I Carabinieri del Nucleo Investigativo di Pescara hanno arrestato 12 persone (10 ai domiciliari 2 in carcere) con l'accusa di associazione a delinquere finalizzata alla bancarotta ed alla truffa

 dsc_0228Un sistema di "scatole vuote", andato avanti per quasi 10 anni, con il solo scopo di ottenere crediti, finanziamenti e macchinari in modo illecito.

Per questo, 12 persone sono state arrestate questa mattina dai Carabinieri del Nucleo Investigativo del Comando Provinciale di Pescara, con l'accusa di associazione a delinquere finalizzata alla truffa ed alla bancarotta fraudolenta.

Grazie ad una lunga serie di indagini, particolarmente complesse in quanto attinenti ad aspetti legati alla gestione aziendale, i militari sono riusciti a ricostruire una lunga serie di fallimenti a carico di sette società, tutte riconducibili direttamente o indirettamente a Piccioni Andrea, ritenuto il vertice dell'associazione a delinquere.

A partire dal 2001 fino al 2010, le società, tutte con sede nello stesso capannone industriale a Collecorvino in contrada Case Bruciate, operanti, almeno a livello ufficiale, nel settore della lavanderia industriale e del noleggio di biancheria, sono riuscite a sottrare beni materiali (macchinari ed attrezzature) e ad ottenere crediti e finaziamenti complessivi per un valore che supera gli 8 milioni di euro.

Il sistema era relativamente semplice: tramite alcuni prestanome, per lo più parenti o persone con le quali Piccioni aveva avuto rapporti lavorativi, venivano aperte nuove società fittizie, al solo scopo di ottenere crediti dalle banche e dalle finanziarie, emettere false fatture e riuscire ad entrare in possesso di macchinari. Dopo il pagamento delle prime rate, le società diventavano insolventi, arrivando poi alla bancarotta.

Dopo la dichiarazione di fallimento, venivano aperte nuove società, ed il meccanismo fraudolento riprendeva.

Assieme a Piccioni, ad occuparsi dell'organizzazione e della gestione delle società c'era Sacchini Milena, anch'essa arrestata e finita in carcere.

Piccioni era riuscito anche ad avere un finanziamento dalla Regione, pari a 55 mila euro, per presunti contributi per favorire la stabilizzazione del personale. In realtà, come dimostrano le carte, fra i dipendenti da assumere c'era anche lui, oltre alla moglie. Un chiaro segnale di come dietro ci fossero evidenti irregolarità.

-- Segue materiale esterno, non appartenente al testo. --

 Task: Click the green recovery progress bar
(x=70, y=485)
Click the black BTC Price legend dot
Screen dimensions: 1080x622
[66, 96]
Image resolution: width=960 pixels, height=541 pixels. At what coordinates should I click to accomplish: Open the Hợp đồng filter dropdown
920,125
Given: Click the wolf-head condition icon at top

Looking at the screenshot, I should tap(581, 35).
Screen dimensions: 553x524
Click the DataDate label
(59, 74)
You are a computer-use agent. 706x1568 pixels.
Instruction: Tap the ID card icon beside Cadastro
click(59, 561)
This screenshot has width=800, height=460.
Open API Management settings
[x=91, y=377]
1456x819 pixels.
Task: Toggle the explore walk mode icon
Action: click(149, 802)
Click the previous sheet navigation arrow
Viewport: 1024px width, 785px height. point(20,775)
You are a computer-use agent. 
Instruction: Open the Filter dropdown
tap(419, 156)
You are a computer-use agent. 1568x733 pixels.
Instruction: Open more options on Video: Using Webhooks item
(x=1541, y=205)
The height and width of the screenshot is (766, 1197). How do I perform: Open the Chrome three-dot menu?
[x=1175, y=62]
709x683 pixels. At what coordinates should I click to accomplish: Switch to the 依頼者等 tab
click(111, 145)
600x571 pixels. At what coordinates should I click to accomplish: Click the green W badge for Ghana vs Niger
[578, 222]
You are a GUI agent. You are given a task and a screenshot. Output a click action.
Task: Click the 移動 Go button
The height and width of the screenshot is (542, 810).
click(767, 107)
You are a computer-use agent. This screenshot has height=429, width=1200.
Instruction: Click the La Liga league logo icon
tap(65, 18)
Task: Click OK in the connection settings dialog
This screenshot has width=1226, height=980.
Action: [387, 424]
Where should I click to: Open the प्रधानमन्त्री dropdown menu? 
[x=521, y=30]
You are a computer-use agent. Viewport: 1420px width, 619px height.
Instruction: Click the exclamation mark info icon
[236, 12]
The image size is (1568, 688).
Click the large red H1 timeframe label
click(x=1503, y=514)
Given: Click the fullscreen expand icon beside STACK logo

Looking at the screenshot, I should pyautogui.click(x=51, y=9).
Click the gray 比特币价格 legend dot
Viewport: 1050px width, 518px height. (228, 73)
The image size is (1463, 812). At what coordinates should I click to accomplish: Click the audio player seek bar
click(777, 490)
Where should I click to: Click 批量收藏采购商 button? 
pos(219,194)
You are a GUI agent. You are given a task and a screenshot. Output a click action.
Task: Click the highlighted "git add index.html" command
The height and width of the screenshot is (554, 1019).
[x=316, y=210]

Il Gip di Pescara Di Fine ha disposto anche il sequestro preventivo delle quote socetarie di alcune società ancora in attività, riconducibili agli indagati.

I Carabinieri hanno sottolineato come sia stato particolarmente complesso ricostruire tutti i collegamenti fra le varie società e quindi dimostrare che non ci si trovava davanti a singoli episodi di fallimento, ma ad una vera e propria associazione a delinquere.

Le indagini sono partite grazie alla segnalazione di una persona che era stata contattata da Piccioni per fare da prestanome, ma che si è rifiutata di entrare nell'organizzazione.